The conceptual re-evaluation of calligraphy and the reinvention of the scholar painter tradition is exemplified in the work of which Xu Bing and Gu Wenda. In his ground-breaking Book From the Sky series (Lot 1598), Xu meticulously de-constructed the component parts of the Chinese language, inventing a script that resembled Chinese but that was completely unintelligible. With these new "characters", Xu created hanging scrolls, bound sutras, and exegetical texts in the traditional manner, producing an overwhelming a sea of meaningless and maddening discourse. The bound set of four texts featured here (Lot 1616) deftly highlights the viewer's taken-for-granted assumptions about knowledge, meaning, and communication, while indirectly reminding us of the level of suspicion that had developed around the written word in the communist era. Similarly, Gu Wenda's experimental calligraphy emerged from his study of classical and archaic scripts, which the artist would then alter and re-invent in large scale scrolls. His The Mythos of Lost Dynasties Series (Lot 1606) were reminiscent of the Big Character posters from the Cultural Revolution period, but also suggested the ways in which China's traditional culture had become unrecognizable and foreign even to the Chinese themselves. This interest in history, communication and language in Gu's work evolved to include such works as Meta-Morphosis No. B-1 (Lot 1617), wherein the artist renders his archaic calligraphic forms entirely in human hair collected from around the world, suggesting forms of knowledge and communication that transcend the limits of history and culture.

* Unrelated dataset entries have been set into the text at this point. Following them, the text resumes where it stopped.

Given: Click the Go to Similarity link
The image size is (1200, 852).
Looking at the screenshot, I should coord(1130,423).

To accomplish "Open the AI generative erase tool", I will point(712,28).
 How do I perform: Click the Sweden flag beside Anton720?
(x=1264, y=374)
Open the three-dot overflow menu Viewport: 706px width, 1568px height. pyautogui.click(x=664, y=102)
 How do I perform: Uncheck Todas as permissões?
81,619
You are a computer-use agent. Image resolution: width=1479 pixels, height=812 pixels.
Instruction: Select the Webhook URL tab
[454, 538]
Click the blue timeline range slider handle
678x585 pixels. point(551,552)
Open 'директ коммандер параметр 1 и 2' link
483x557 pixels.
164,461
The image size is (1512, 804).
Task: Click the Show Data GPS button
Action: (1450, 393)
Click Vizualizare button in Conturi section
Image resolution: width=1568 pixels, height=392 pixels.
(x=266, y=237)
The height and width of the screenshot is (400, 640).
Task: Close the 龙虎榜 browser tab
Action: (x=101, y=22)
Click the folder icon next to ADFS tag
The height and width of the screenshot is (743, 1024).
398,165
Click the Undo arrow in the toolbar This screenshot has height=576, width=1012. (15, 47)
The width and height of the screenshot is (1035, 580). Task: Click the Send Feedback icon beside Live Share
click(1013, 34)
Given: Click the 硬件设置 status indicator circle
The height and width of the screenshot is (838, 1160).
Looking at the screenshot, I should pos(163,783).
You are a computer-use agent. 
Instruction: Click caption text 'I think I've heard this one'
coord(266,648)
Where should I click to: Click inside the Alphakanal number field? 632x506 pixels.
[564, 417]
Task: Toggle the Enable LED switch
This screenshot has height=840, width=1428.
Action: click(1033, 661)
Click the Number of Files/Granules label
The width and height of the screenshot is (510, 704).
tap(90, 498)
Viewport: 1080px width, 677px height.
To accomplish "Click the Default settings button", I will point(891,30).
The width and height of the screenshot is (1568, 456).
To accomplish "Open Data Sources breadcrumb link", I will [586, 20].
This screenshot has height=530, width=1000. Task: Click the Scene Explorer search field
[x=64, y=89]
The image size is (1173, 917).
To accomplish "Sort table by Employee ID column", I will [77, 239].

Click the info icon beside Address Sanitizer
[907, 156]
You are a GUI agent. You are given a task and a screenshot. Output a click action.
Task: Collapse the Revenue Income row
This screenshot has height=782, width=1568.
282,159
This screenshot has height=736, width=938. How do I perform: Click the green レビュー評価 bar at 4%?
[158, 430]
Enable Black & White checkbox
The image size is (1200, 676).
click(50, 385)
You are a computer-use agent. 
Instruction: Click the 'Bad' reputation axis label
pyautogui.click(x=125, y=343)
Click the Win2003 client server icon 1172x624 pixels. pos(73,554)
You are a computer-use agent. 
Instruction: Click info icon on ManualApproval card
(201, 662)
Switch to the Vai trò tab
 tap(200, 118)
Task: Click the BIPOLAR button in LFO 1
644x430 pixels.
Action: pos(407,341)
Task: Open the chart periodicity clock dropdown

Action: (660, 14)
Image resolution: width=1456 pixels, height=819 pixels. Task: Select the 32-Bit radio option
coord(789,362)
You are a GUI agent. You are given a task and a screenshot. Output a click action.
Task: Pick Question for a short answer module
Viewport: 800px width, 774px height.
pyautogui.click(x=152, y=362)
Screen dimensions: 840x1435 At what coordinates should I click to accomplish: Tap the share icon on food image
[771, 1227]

It is testimony to the richness and depth of new Chinese art that it cannot be neatly divided into discreet movements and trends. Artists working in wildly different styles can be seen to nonetheless be operating from similar positions of self-reflexive and conceptual rigor. On the one hand, their works represent a wholesale re-evaluation of a vast cultural and aesthetic history, while on the other hand finding new and unexplored terrain through appropriating and re-working both Eastern and Western art practice and theory, and it is a rare and extraordinary opportunity to be able to witness these currents and cross-currents moving through a collection like that of Mr & Mrs. Schiller's.